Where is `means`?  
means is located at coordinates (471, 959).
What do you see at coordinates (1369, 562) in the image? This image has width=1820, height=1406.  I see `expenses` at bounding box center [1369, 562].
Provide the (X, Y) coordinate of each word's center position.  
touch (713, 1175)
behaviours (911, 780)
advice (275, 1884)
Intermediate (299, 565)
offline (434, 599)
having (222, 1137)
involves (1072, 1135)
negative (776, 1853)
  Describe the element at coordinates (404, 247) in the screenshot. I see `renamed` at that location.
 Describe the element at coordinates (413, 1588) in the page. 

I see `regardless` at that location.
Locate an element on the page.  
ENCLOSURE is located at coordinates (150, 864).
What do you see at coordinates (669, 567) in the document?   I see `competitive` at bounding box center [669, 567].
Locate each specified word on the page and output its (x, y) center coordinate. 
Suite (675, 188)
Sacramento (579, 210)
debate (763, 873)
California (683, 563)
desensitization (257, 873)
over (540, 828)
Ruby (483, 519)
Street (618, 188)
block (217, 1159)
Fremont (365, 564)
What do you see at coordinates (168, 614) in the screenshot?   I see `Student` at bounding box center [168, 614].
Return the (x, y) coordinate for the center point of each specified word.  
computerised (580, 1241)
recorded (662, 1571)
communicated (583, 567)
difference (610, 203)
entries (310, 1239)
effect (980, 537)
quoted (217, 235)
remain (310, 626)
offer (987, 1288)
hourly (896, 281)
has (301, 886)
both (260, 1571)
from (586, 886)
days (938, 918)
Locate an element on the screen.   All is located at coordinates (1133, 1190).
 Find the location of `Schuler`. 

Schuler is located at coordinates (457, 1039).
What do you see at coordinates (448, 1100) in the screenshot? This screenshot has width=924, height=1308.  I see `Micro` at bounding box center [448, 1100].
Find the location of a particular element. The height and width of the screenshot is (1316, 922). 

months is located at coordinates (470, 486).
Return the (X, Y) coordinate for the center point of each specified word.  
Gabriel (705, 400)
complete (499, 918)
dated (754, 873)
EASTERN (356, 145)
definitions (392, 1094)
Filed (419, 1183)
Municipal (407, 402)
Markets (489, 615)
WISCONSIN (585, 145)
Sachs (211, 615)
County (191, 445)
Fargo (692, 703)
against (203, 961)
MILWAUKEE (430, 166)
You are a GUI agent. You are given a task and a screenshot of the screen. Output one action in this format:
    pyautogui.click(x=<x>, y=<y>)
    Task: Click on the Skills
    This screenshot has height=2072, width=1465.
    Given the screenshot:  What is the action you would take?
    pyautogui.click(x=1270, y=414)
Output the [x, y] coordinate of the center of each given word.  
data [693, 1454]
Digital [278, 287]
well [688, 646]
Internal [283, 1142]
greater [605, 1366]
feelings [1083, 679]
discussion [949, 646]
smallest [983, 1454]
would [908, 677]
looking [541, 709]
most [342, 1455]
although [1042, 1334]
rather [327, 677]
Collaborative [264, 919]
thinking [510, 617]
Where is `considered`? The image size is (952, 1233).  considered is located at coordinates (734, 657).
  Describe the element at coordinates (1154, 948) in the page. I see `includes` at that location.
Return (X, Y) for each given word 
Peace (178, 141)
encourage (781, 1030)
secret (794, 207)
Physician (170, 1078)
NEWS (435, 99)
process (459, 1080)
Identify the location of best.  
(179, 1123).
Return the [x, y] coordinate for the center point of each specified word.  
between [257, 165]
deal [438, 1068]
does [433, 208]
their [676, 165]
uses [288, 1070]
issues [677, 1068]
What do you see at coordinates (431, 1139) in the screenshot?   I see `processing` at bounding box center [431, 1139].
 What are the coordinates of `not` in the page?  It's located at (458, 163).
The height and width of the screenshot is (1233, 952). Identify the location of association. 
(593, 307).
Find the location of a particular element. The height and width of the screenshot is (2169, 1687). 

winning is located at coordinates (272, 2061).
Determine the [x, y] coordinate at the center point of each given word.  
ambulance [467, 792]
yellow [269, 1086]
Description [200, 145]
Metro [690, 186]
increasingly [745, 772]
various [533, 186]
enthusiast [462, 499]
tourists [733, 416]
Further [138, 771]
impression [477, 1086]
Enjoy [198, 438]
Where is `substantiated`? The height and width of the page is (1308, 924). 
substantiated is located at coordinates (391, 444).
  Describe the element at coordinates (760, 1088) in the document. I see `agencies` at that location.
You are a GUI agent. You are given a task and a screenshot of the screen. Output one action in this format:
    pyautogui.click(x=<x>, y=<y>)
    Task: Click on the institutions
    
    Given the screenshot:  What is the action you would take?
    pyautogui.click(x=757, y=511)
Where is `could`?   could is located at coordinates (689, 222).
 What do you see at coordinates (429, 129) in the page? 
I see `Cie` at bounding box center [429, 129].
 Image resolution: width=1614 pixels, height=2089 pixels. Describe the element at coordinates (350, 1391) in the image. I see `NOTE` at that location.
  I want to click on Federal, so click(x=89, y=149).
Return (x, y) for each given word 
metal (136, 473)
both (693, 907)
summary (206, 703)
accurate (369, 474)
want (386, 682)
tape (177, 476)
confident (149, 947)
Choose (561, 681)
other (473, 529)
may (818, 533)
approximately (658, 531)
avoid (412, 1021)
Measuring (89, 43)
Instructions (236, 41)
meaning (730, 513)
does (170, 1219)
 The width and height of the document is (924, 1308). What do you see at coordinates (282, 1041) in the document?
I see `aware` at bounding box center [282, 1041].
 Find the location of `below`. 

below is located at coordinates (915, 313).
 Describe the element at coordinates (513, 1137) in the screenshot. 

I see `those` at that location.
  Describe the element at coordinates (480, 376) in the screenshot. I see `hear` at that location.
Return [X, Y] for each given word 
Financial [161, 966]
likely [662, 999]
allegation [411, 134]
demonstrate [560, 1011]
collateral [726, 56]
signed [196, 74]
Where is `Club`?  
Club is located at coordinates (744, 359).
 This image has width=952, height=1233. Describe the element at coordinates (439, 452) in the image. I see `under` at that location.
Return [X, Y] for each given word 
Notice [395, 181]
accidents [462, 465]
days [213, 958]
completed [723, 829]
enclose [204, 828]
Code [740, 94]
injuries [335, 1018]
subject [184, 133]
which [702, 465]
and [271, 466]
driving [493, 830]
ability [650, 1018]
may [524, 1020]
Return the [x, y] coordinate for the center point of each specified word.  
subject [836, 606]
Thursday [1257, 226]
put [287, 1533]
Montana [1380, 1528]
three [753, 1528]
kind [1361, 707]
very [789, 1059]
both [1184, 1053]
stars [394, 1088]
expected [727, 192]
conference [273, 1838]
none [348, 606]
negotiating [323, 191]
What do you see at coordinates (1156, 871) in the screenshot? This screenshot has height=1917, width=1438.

=-=-=

- [TASK INSTRUCTIONS]
Swap "Sacramento" for "Oakland" in everything from the start of the material down to the line that contains "Ruby (483, 519)", both ends included, and give back only those lines with nothing else changed.

- [OUTPUT FOR THIS EXERCISE]
Where is `means`?  
means is located at coordinates (471, 959).
What do you see at coordinates (1369, 562) in the image? This image has width=1820, height=1406.  I see `expenses` at bounding box center [1369, 562].
Provide the (X, Y) coordinate of each word's center position.  
touch (713, 1175)
behaviours (911, 780)
advice (275, 1884)
Intermediate (299, 565)
offline (434, 599)
having (222, 1137)
involves (1072, 1135)
negative (776, 1853)
  Describe the element at coordinates (404, 247) in the screenshot. I see `renamed` at that location.
 Describe the element at coordinates (413, 1588) in the page. 

I see `regardless` at that location.
Locate an element on the page.  
ENCLOSURE is located at coordinates (150, 864).
What do you see at coordinates (669, 567) in the document?   I see `competitive` at bounding box center [669, 567].
Locate each specified word on the page and output its (x, y) center coordinate. 
Suite (675, 188)
Oakland (579, 210)
debate (763, 873)
California (683, 563)
desensitization (257, 873)
over (540, 828)
Ruby (483, 519)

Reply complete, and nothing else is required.